This isn’t to say that the vision is always rosy. The author, who uses she/they pronouns, speaks openly about the dangers that racism, sexism, homophobia, transphobia, anti-Blackness, climate denial, and other social scourges pose to our very survival—but never without emphasizing just how much adjustment and healing can accomplish. Vogue spoke to brown about drawing inspiration from Grace Lee Boggs and Octavia Butler, making “loving corrections” within familial relationships, and finding political solidarity in their home base of Durham, North Carolina. The conversation has been edited and condensed.

Vogue: How did the process of putting this book together compare to previous projects?

adrienne maree brown: This one felt more like realizing: Oh, I’m up to something in the writing that I’m doing, and I could pull all of that something together and understand it better. I had been writing these essays, a lot of which came out of some heartbreak or some moment of feeling like, We’ve got to do better than this, and one came out as a word for white people relinquishing the patriarchy. I’d also been writing a column for Yes! magazine called Murmurations that was really giving me a chance to dive in deeper about accountability. As I was looking at those sets of work, I was like, there’s something aligned here, which feels very rooted in the way I used to facilitate. That’s the loving correction—the thing of, okay, we’ve gone off course, and we can get ourselves back on course. There’s a way that I can hold your hand and we can disagree, and we can keep moving forward towards something that lands with us together, rather than something that lands with us at war.

For those who haven’t read the book yet, would you be able to offer an example of an opportunity for “loving correction” that might come up in everyday life?

One of my favorite pieces in the book is a conversation I have with my sisters. We noticed that every time we would get together for a family gathering as adults, as much as we anticipated being together or could not wait to be in each other’s presence, we would get in a fight within the first 24 hours. It would be explosive, petty, irrational, you know? And we were like, Why is this happening?

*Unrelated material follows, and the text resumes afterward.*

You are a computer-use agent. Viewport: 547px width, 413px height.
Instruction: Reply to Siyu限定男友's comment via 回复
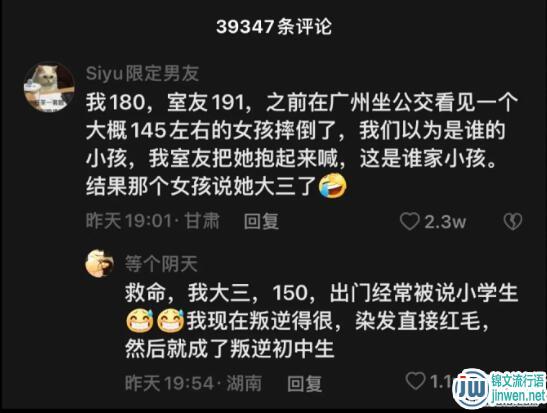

Then after the fight, we would cry, we would make up, and after the storm, we would find out all these things that were happening in each other’s lives that were impacting our capacity to show up. We decided to shift our process, so now, whenever we land with each other, we make time on the front end of the visit and everyone in the family knows the sisters are going to go do their sister check-in. We take our hour and a half—usually there’s three of us—to share the headlines of our lives and where we really need support, where we need flanking, where we just need to be seen. We talk about what has changed in us and what’s moving on the tectonic plate level since the last time we were together, and it has really transformed what it means for us to all be in the same space.

Do you have favorite writings or pieces of art that helped guide you in putting Loving Corrections together?

It’s hard to be self-referential, but Emergent Strategy is a text that, even though I wrote it, I’m constantly trying to understand it and practice it, so almost all my other books try to dig into some aspect of that book. Work from Grace Lee Boggs and James Boggs, who were Detroit organizers and part of the Black Power movement, were really influential for me. The Four Agreements by Don Miguel Ruiz has always been a really moving text for me, in terms of its asking, What are the simplest ways we can be in right relationship with each other? And then I’ve been really working with Buddhist texts. I was really working with looking up the belief systems of the Anishinaabe peoples when I was living in Detroit and trying to understand interdependence. And then there’s always Octavia Butler’s work, which provides seeds for thinking about what it means to be in a community that intends to stay together and have a future.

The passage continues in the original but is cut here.